#### [Document extract]
* * *
Racial Reconciliation: Why Most Whites Just Don’t Get it

by Ken Hamrick

There’s something insincere about any repentant admission that says, “Yes, I’m guilty—and so are you.” I do not admit to being a racist, and neither do I think most Americans—white or otherwise—are. Many are racists, but most—or even, all? Contrary to the popular Evangelical party line these days, that cannot be established. It is not enough to point out that racism is sin, and as such, it comes from the fall of man, which affects us all. All are sinners, but not all are racists.

Some good Christian black leader, whose article I’ve since lost track of, has explained that black people view things from a racial/ethnic solidarity—that when one is unjustly treated, all feel the pain. This, I think, illuminates the differences in thinking and explains why most white people just don’t get it when it comes to racial reconciliation. Simply put, white people (especially Americans) have generally left behind whatever racial/ethnic solidarity there was among us in generations past. We just do not think that way about the race to which we belong—at least, not most, since there are and may always be some who are racists. I don’t think Dr. Martin Luther King has been given enough credit, even by African-Americans, for the depth and breadth of the changes he helped achieve in our society. His campaign was directed toward changing the way that the mind of the white person (the oppressor at the time) works. His righteous rhetoric was like a sharp blade that served to start the process of cutting the ties of racial solidarity held by white people and by which they held themselves apart from and superior to black people. As Dr. King famously taught, a man should not be judged by the color of his skin but by the content of his character. Rather than preserving any racial solidarity, such ideals strove toward atomization—the dissolving of all identity except the individual identity. It is a prescription intended to bring about Dr. King’s “dream,” but it was prescribed for the oppressive race.
* * *
#### [Given data]

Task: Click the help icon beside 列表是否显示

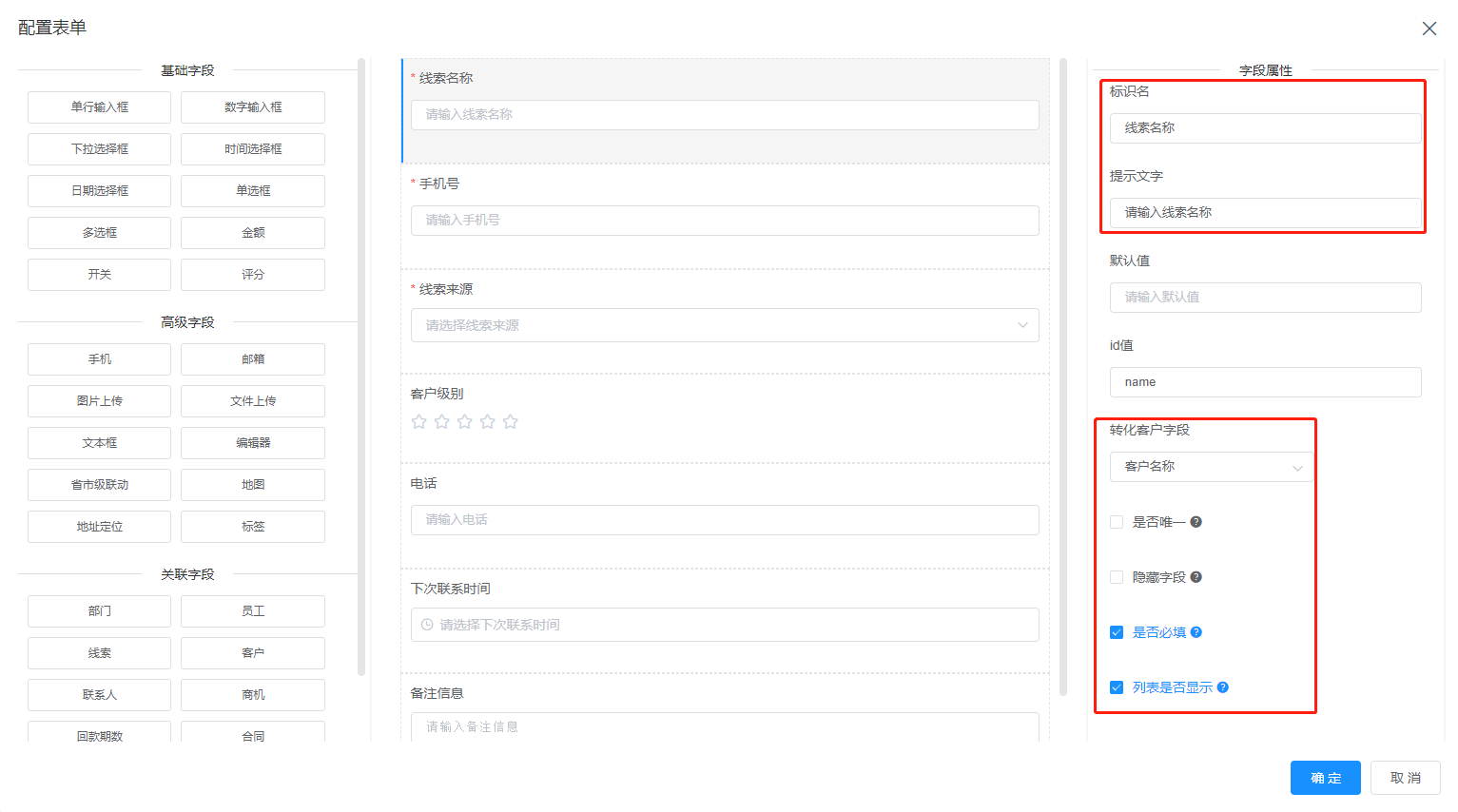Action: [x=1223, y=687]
* * *
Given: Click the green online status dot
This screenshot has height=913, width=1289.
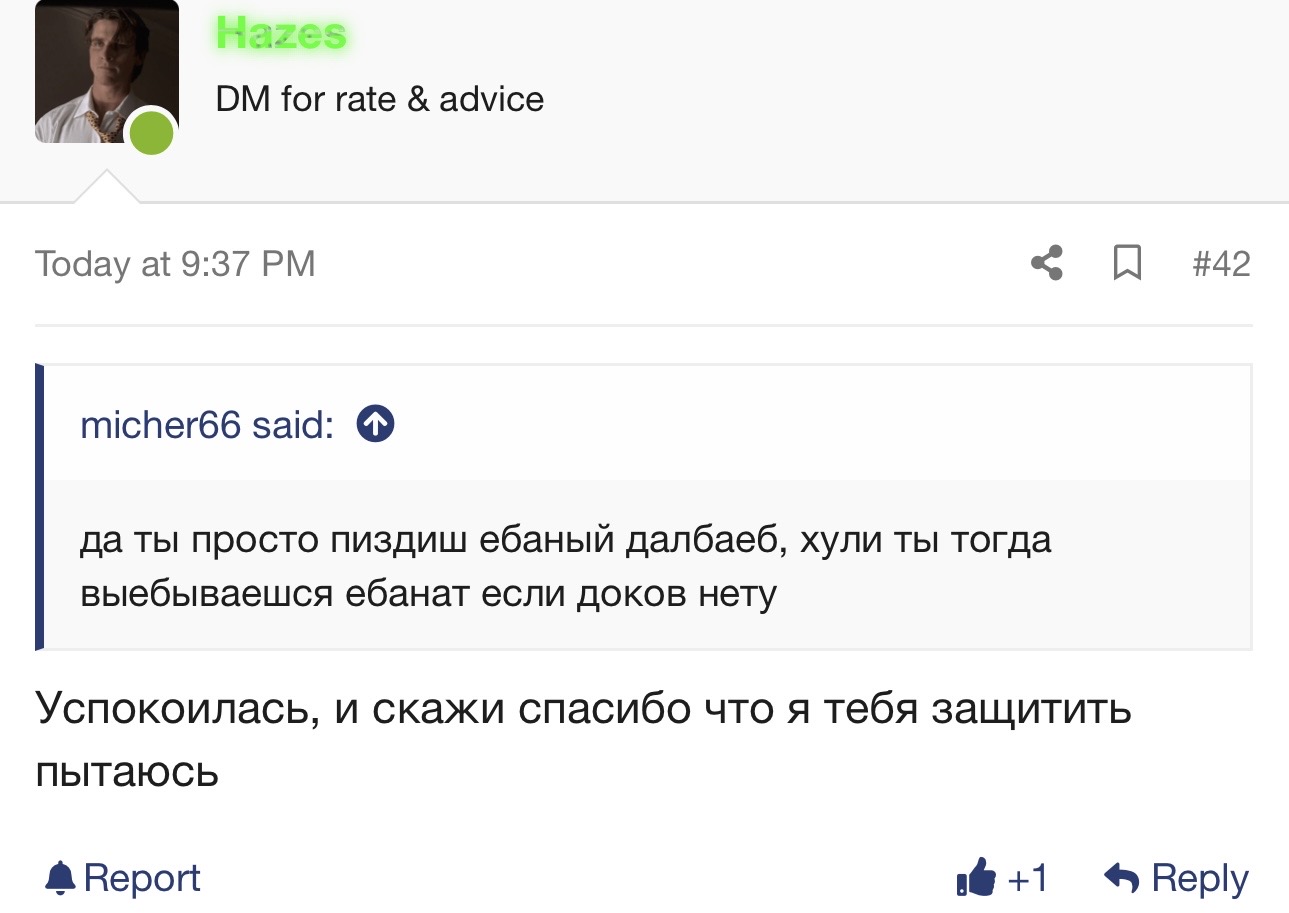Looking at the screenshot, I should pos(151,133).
* * *
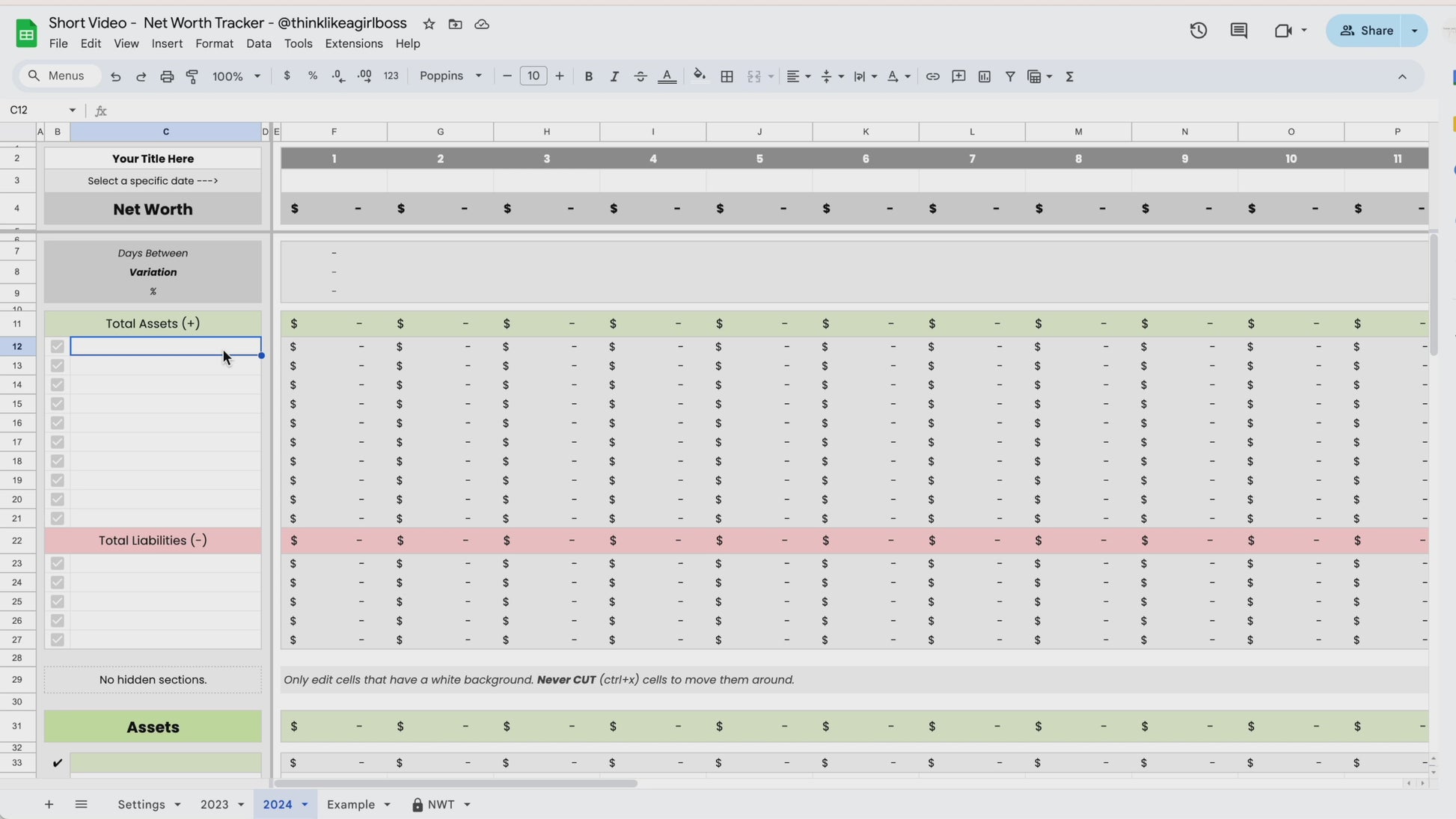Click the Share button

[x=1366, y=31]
* * *
#### [Things to do]
#1 Write out the part of the essay on racial reconciliation that begins at the words "by Ken Hamrick" and stops after "all are racists.".
#2 State whether each statement agrees with the essay on racial reconciliation, answering yes or no and quoting the words that decide it: (a) The author admits to being a racist. (b) The author has since lost track of the article by the Christian black leader. (c) The author says Dr. King's campaign aimed to change how the white person's mind works.
#3 Carry on the essay on racial reconciliation from its last sentence.
The rows have no connection to the essay on racial reconciliation.

#### [Answer set]
#1
by Ken Hamrick

There’s something insincere about any repentant admission that says, “Yes, I’m guilty—and so are you.” I do not admit to being a racist, and neither do I think most Americans—white or otherwise—are. Many are racists, but most—or even, all? Contrary to the popular Evangelical party line these days, that cannot be established. It is not enough to point out that racism is sin, and as such, it comes from the fall of man, which affects us all. All are sinners, but not all are racists.

#2
(a) No: "I do not admit to being a racist"
(b) Yes: "whose article I’ve since lost track of"
(c) Yes: "His campaign was directed toward changing the way that the mind of the white person (the oppressor at the time) works."

#3
Fifty years later, and that atomization of racial identity among white people has become reality for the majority. Whenever the continuing existence of racial injustices or abuses are pointed out to the average white man, he usually responds defensively and from an individual perspective, “I’m not guilty of any of that.” The current frustration that many black people feel toward such unresponsiveness of the majority of whites is—I think—a side effect of the good course of treatment prescribed by Dr. King and imbibed by the “white culture” of America. The atomization of identity among whites has been achieved, for the most part; and now, the white man no longer judges even himself by the color of his own skin, but resists any charges that are not in accord with the content of his own character. Efforts to load racial blame, guilt or responsibility onto the shoulders of all white people find that the yoke of racial identity (or solidarity) has been broken and so such a load finds little on which to attach.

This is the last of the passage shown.